[Jan 10, 2003]
The Wall Street Journal on Jan. 10 looks at California's $35 billion budget gap over the next 18 months, a financial crisis that indicates "painful cuts in spending for education, health care and the poor are almost certainly on the way." In the first round of cuts, proposed by Gov. Gray Davis (D) in December 2002, eligibility rules for Medi-Cal, the state's Medicaid program, would become more stringent (Thurm/Rundle, Wall Street Journal, 1/10). Under the plan, the state would reduce income eligibility limits for families in Medi-Cal to 61% of the federal poverty level. The proposal also would require Medi-Cal beneficiaries to reverify their eligibility each quarter rather than each year. In addition, the plan would eliminate optional Medi-Cal benefits, such as dental care and medical supplies. The plan also would reduce Medi-Cal reimbursement to physicians and other providers by 10% (Kaiser Daily Health Policy Report, 12/10/02). The Center on Budget and Policy Priorities, a think tank in Washington, D.C., projects that the changes would eliminate some 500,000 "mostly low-income working parents" from the Medi-Cal rolls. The Journal notes that much of today's budget crisis stems from the massive tax cuts and spending increases that took place during the "stock-market and technology boom of the 1990s." B. Timothy Gage, outgoing finance director for the governor, said that "simply reversing boom-era largess" will not be "enough" to repair the state's budget deficit, but the governor will try to "minimize damage to the most vital programs." Davis is expected on Jan. 10 to announce his spending plan for the next fiscal year, which begins July 1 (Wall Street Journal, 1/10).
States Seek Help
In related news, Democratic governors on Jan. 9 submitted their $157 billion economic stimulus proposal, "castigating President Bush's new economic plan as a blow to state governments reeling from their worst fiscal crises in 50 years," the Washington Post reports (Weisman, Washington Post, 1/10). Medicaid and other health care costs account for 30% of states' spending, and those expenses rose 13% last year, the largest increase in a decade (Kaiser Daily Health Policy Report, 11/26/02). The governors' plan calls for $75 billion in tax cuts, $13 billion for schools, roads and homeland security, $19 billion for unemployed workers and low-income senior benefits, and $50 billion in "direct aid" for the states. States faced a combined $60 billion to $70 billion in budget deficits for the next fiscal year, and by law most must close the deficits through spending cuts and tax increases, according to Iris Lav, an economist at the Center on Budget and Policy Priorities. At the same time, Bush's plan could cost states $4 billion this year and $45 billion to $50 billion over the next decade by cutting taxation of investment dividends, according to Harley Duncan, executive director of the Federation of Tax Administrators. Lav said that "even a modest hit to state coffers" could lead to cuts in health care, as well as education and other state programs, according to the Post (Washington Post, 1/10).

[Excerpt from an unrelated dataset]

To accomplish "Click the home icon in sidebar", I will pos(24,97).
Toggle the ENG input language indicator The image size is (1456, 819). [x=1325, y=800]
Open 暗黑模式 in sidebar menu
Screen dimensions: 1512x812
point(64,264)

State Deficits on 'NOW with Bill Moyers'
PBS' "NOW with Bill Moyers" on Jan. 10 will include a segment on "skyrocketing" state budget deficits nationwide and cuts in government services, including health care. The program focuses on the situation in California. The segment includes comments from Dr. Susan Fleischman of UCLA Medical Center. The program's Web site includes an overview of the issue, a list of related Web resources and a map of state budget resources. Check local listings for show times (Moyers, "NOW with Bill Moyers," PBS, 1/10).